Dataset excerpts

- Opening Delimiter -

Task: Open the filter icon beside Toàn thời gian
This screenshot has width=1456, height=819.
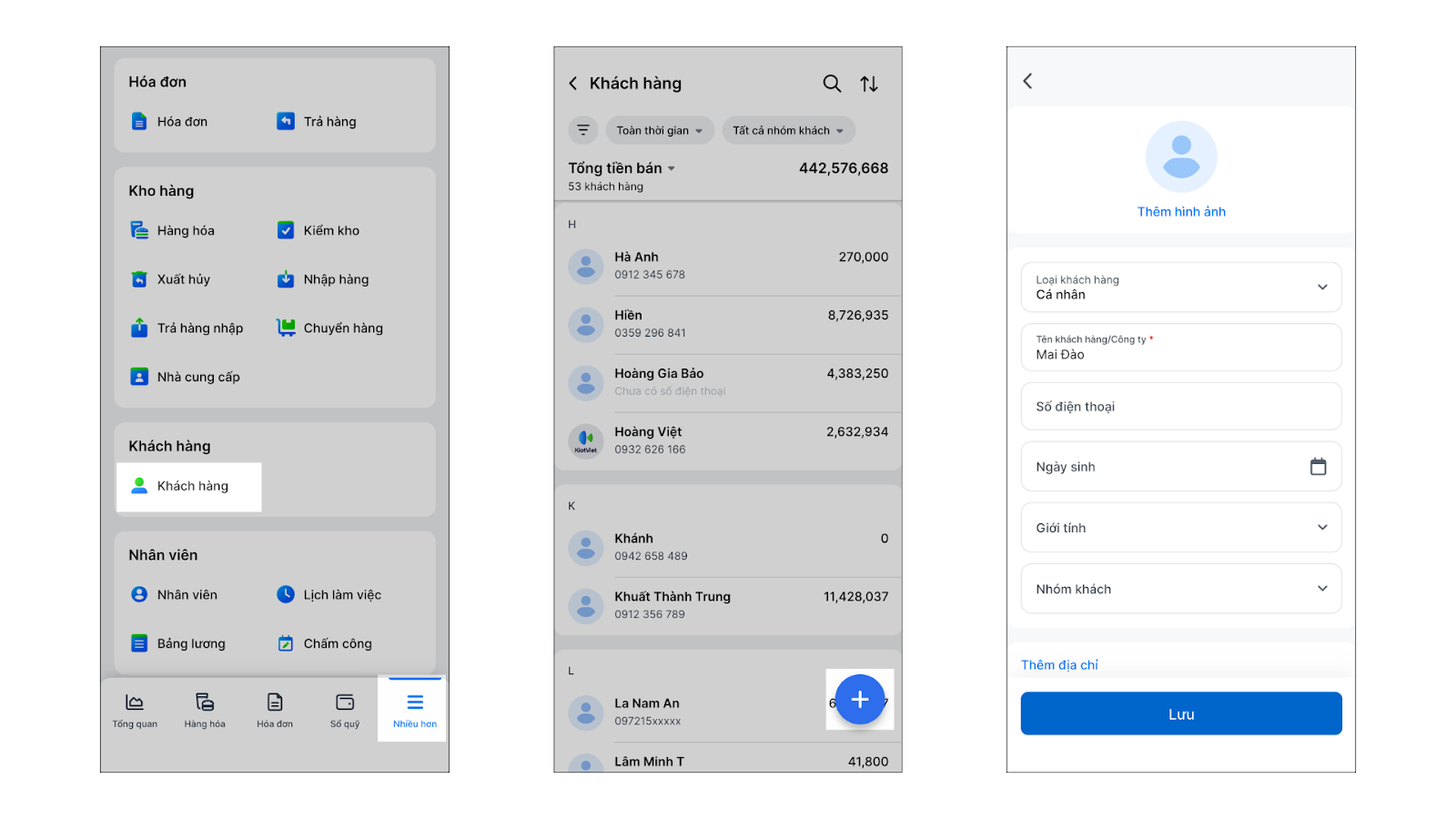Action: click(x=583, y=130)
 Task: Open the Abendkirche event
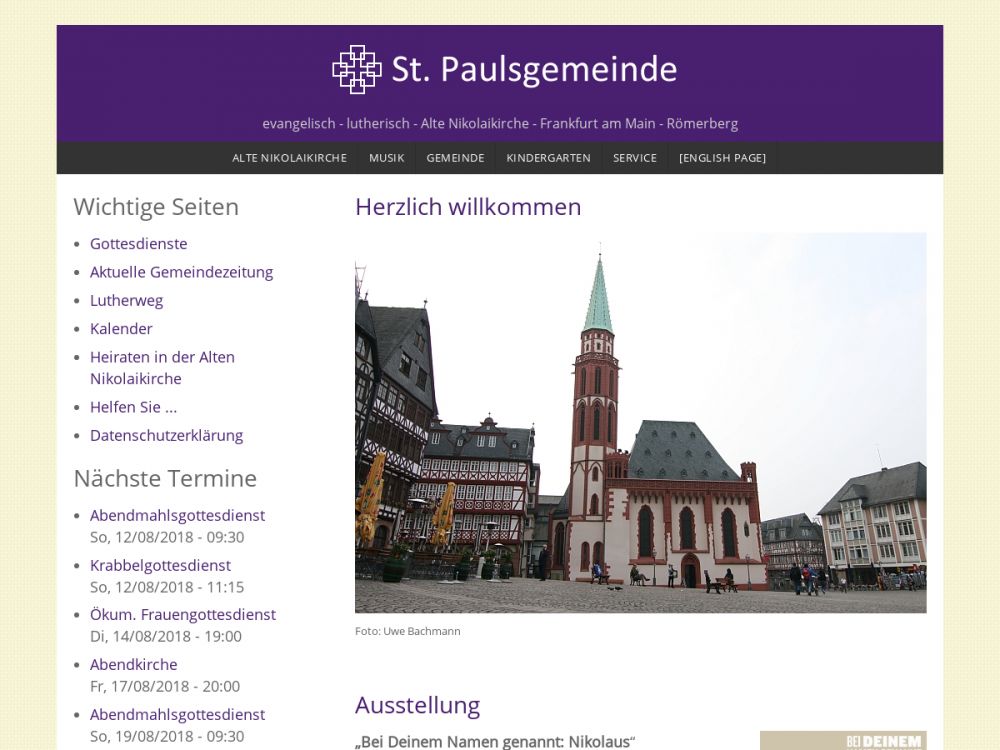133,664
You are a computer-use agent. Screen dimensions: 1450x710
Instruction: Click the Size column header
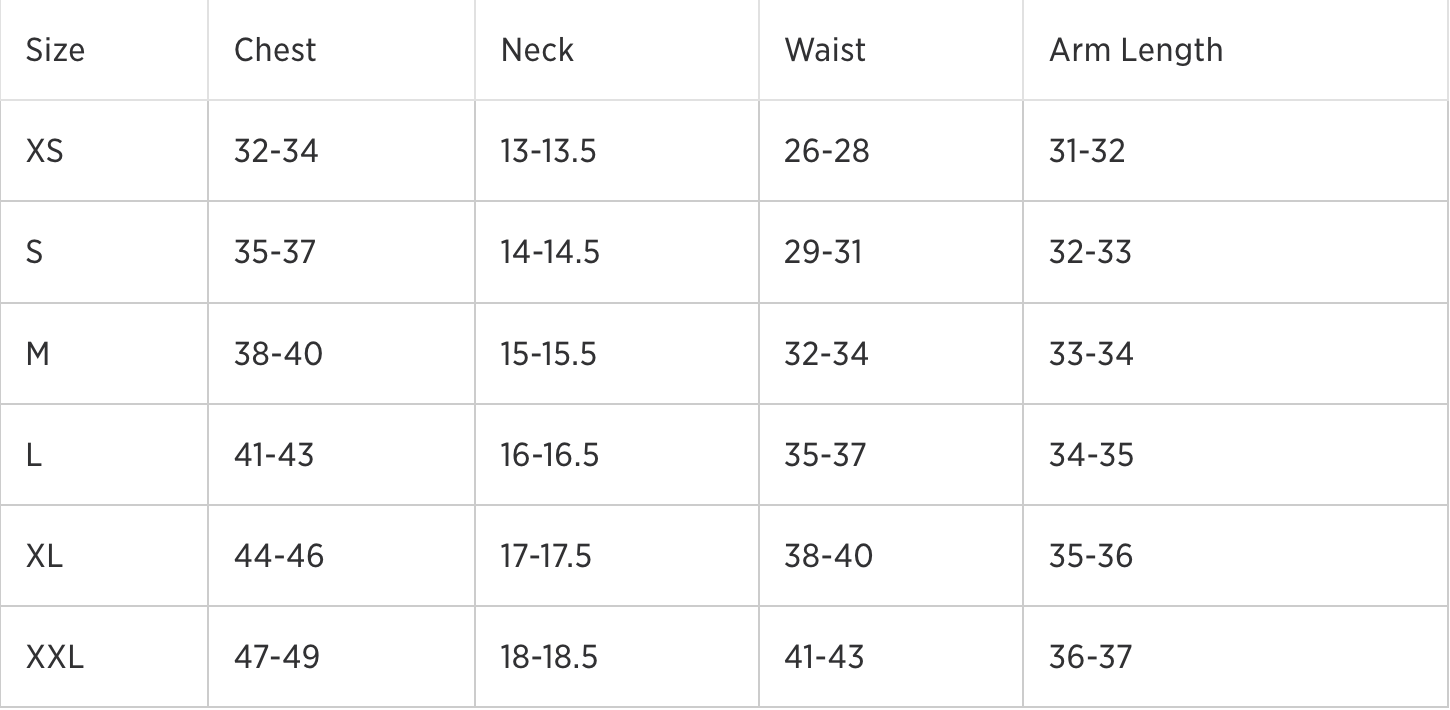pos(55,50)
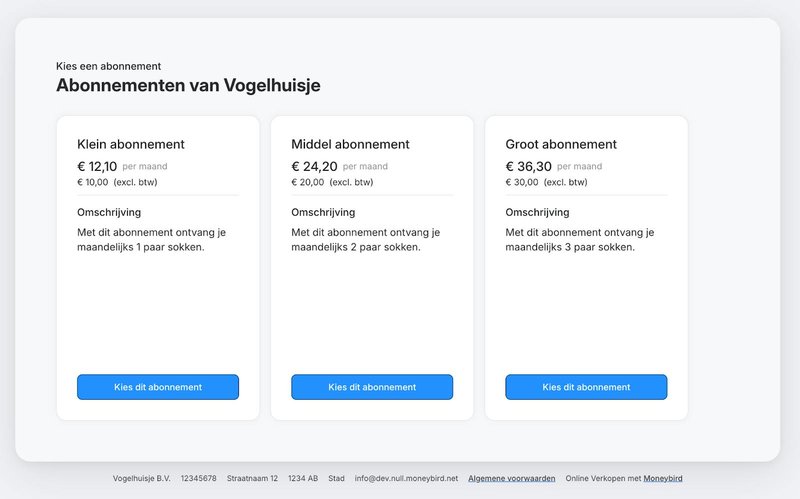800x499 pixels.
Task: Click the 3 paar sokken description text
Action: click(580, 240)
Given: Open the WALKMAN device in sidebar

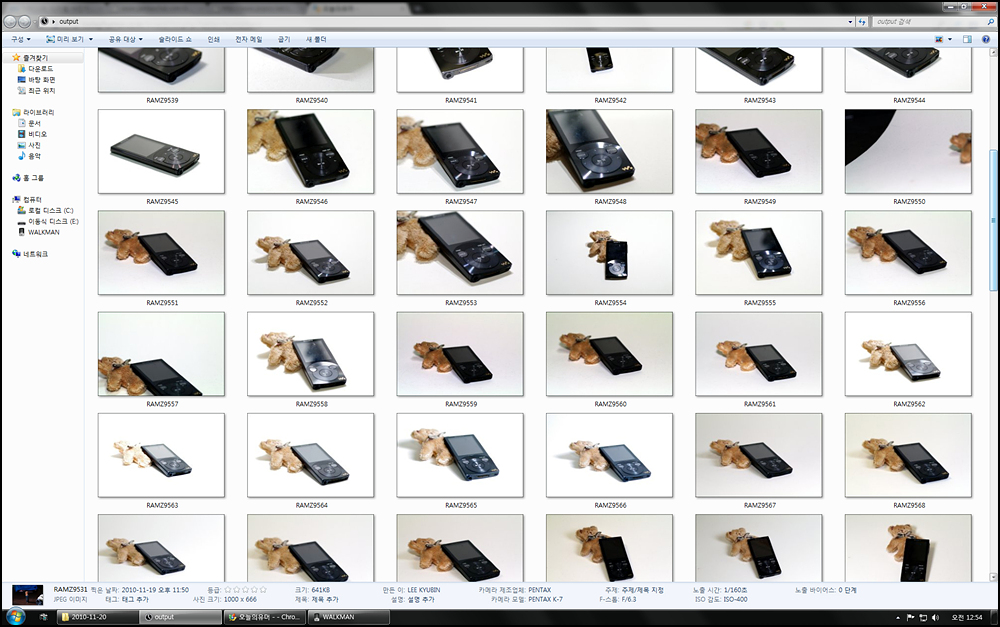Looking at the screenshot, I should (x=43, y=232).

- Closing Delimiter -

▶ [WHAT IS BEING ASKED]:
Your answer must be the records above, copied exactly, with no pictures.

▶ [YOUR RESPONSE]:
Task: Open the filter icon beside Toàn thời gian
This screenshot has width=1456, height=819.
Action: click(x=583, y=130)
 Task: Open the Abendkirche event
133,664
You are a computer-use agent. Screen dimensions: 1450x710
Instruction: Click the Size column header
pos(55,50)
800x499 pixels.
Task: Click the 3 paar sokken description text
Action: click(580, 240)
Given: Open the WALKMAN device in sidebar

Looking at the screenshot, I should (x=43, y=232).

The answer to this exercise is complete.